## [WORK REQUIRED]
Could you transcribe every entry below exactly, leaving out the pictures?

——

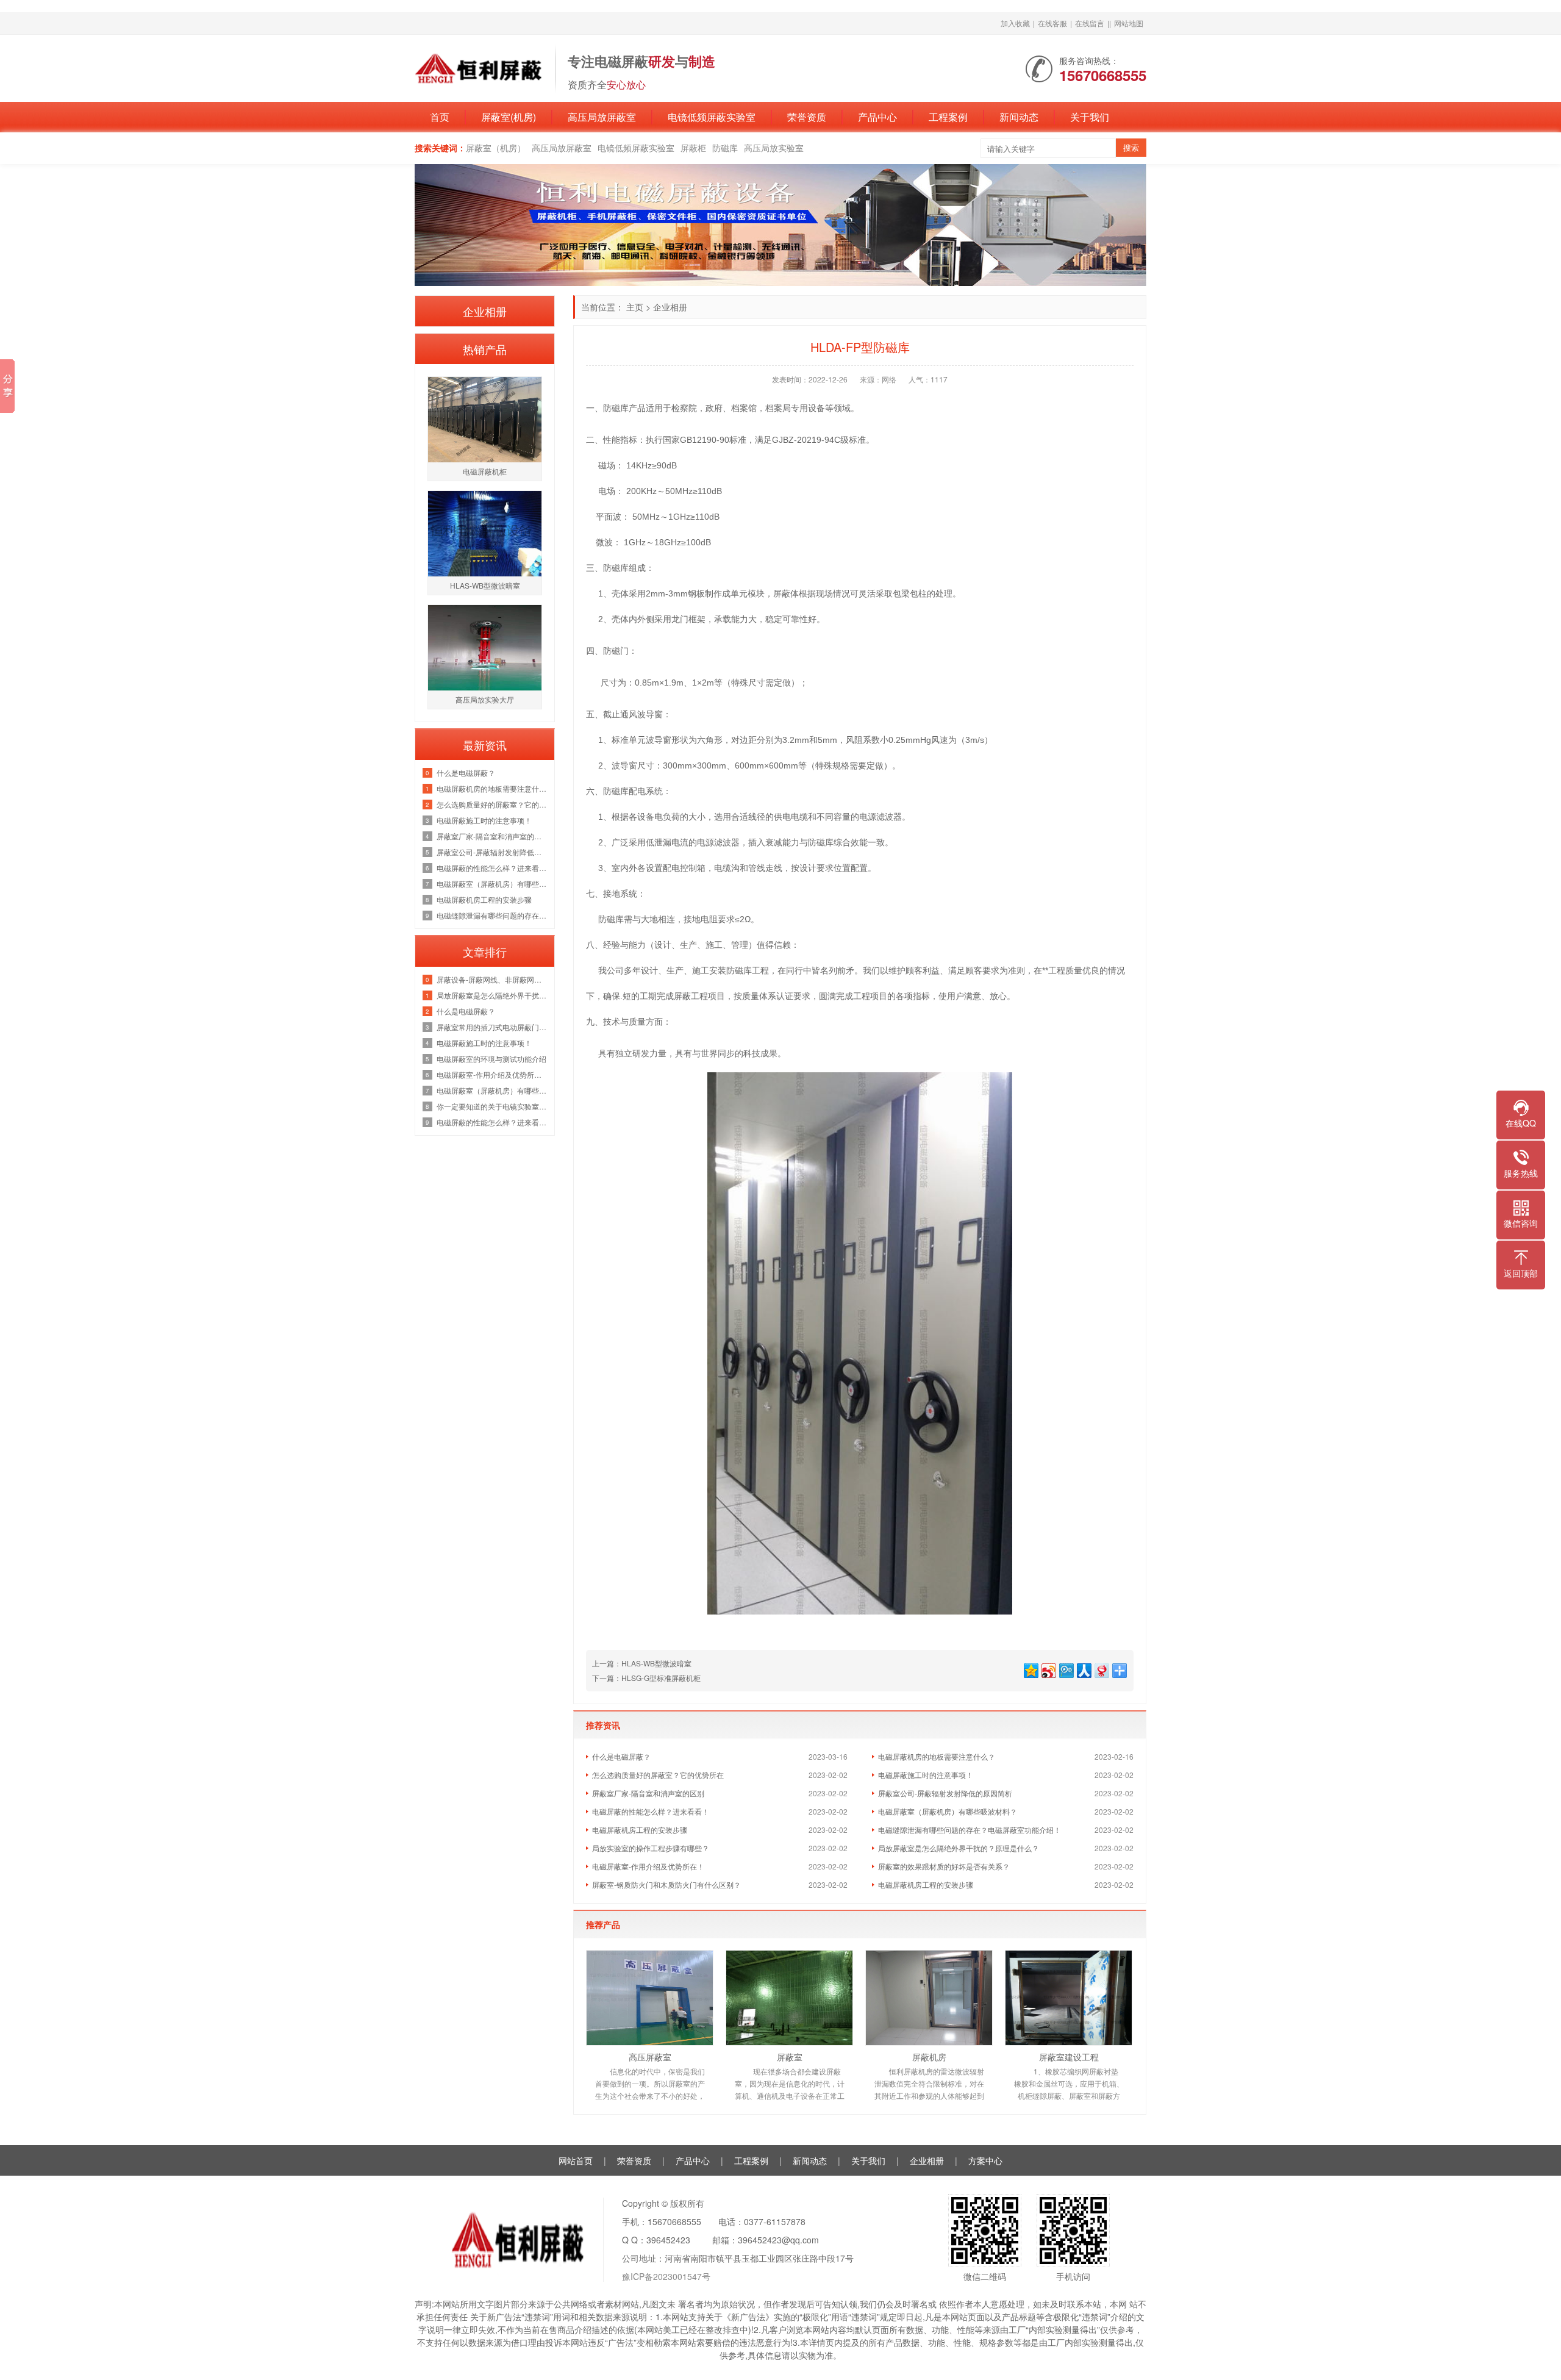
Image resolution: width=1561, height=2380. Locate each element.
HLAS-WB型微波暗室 (485, 585)
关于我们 (1089, 117)
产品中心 (877, 117)
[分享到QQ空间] (1030, 1669)
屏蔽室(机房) (508, 117)
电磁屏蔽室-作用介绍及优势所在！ (648, 1866)
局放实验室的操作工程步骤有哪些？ (650, 1848)
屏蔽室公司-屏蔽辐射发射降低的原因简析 (945, 1793)
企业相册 (670, 307)
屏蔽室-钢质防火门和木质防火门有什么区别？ (666, 1884)
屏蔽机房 (929, 2057)
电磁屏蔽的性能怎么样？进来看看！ (650, 1811)
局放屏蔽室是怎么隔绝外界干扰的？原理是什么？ (958, 1848)
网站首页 (576, 2160)
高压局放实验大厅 (484, 699)
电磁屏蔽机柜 (485, 471)
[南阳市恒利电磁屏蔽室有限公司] (479, 67)
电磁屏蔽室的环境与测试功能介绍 (491, 1058)
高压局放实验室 (774, 148)
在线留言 (1089, 23)
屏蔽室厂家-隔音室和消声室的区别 (648, 1793)
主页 (634, 307)
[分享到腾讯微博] (1065, 1669)
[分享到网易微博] (1101, 1669)
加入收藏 (1015, 23)
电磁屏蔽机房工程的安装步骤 (639, 1829)
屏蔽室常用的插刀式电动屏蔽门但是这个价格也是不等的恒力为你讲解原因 (492, 1027)
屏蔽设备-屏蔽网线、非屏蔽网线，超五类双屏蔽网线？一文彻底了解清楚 (492, 979)
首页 (439, 117)
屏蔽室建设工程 (1069, 2057)
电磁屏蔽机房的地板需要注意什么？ (936, 1756)
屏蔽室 (789, 2057)
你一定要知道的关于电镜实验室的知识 (492, 1106)
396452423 (668, 2240)
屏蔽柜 (693, 148)
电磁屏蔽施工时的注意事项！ (925, 1774)
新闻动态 (1018, 117)
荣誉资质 (806, 117)
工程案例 (948, 117)
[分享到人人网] (1083, 1669)
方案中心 (985, 2160)
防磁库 (725, 148)
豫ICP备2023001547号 (666, 2276)
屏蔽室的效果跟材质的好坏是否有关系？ (944, 1866)
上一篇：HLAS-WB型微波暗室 (641, 1663)
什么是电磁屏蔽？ (621, 1756)
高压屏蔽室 (650, 2057)
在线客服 (1052, 23)
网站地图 (1128, 23)
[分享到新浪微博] (1048, 1669)
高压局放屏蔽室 (602, 117)
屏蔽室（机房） (496, 148)
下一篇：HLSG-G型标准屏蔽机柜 (646, 1677)
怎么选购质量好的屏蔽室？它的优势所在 (658, 1774)
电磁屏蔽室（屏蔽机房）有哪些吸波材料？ (947, 1811)
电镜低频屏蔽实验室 (711, 117)
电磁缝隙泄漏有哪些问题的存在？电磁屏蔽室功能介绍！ (969, 1829)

——

## [OUTPUT OF THE TASK]
Image resolution: width=1561, height=2380. Locate each element.
HLAS-WB型微波暗室 (485, 585)
关于我们 (1089, 117)
产品中心 (877, 117)
[分享到QQ空间] (1030, 1669)
屏蔽室(机房) (508, 117)
电磁屏蔽室-作用介绍及优势所在！ (648, 1866)
局放实验室的操作工程步骤有哪些？ (650, 1848)
屏蔽室公司-屏蔽辐射发射降低的原因简析 (945, 1793)
企业相册 (670, 307)
屏蔽室-钢质防火门和木质防火门有什么区别？ (666, 1884)
屏蔽机房 (929, 2057)
电磁屏蔽的性能怎么样？进来看看！ (650, 1811)
局放屏蔽室是怎么隔绝外界干扰的？原理是什么？ (958, 1848)
网站首页 (576, 2160)
高压局放实验大厅 (484, 699)
电磁屏蔽机柜 (485, 471)
[南阳市恒利电磁屏蔽室有限公司] (479, 67)
电磁屏蔽室的环境与测试功能介绍 (491, 1058)
高压局放实验室 (774, 148)
在线留言 (1089, 23)
屏蔽室厂家-隔音室和消声室的区别 (648, 1793)
主页 (634, 307)
[分享到腾讯微博] (1065, 1669)
[分享到网易微博] (1101, 1669)
加入收藏 (1015, 23)
电磁屏蔽机房工程的安装步骤 (639, 1829)
屏蔽室常用的插刀式电动屏蔽门但是这个价格也是不等的恒力为你讲解原因 (492, 1027)
屏蔽设备-屏蔽网线、非屏蔽网线，超五类双屏蔽网线？一文彻底了解清楚 (492, 979)
首页 (439, 117)
屏蔽室建设工程 (1069, 2057)
电磁屏蔽机房的地板需要注意什么？ (936, 1756)
屏蔽室 (789, 2057)
你一定要知道的关于电镜实验室的知识 (492, 1106)
396452423 (668, 2240)
屏蔽柜 (693, 148)
电磁屏蔽施工时的注意事项！ (925, 1774)
新闻动态 (1018, 117)
荣誉资质 (806, 117)
工程案例 (948, 117)
[分享到人人网] (1083, 1669)
方案中心 (985, 2160)
防磁库 (725, 148)
豫ICP备2023001547号 (666, 2276)
屏蔽室的效果跟材质的好坏是否有关系？ (944, 1866)
上一篇：HLAS-WB型微波暗室 (641, 1663)
什么是电磁屏蔽？ (621, 1756)
高压屏蔽室 (650, 2057)
在线客服 (1052, 23)
网站地图 (1128, 23)
[分享到新浪微博] (1048, 1669)
高压局放屏蔽室 (602, 117)
屏蔽室（机房） (496, 148)
下一篇：HLSG-G型标准屏蔽机柜 (646, 1677)
怎么选购质量好的屏蔽室？它的优势所在 (658, 1774)
电磁屏蔽室（屏蔽机房）有哪些吸波材料？ (947, 1811)
电镜低频屏蔽实验室 (711, 117)
电磁缝隙泄漏有哪些问题的存在？电磁屏蔽室功能介绍！ (969, 1829)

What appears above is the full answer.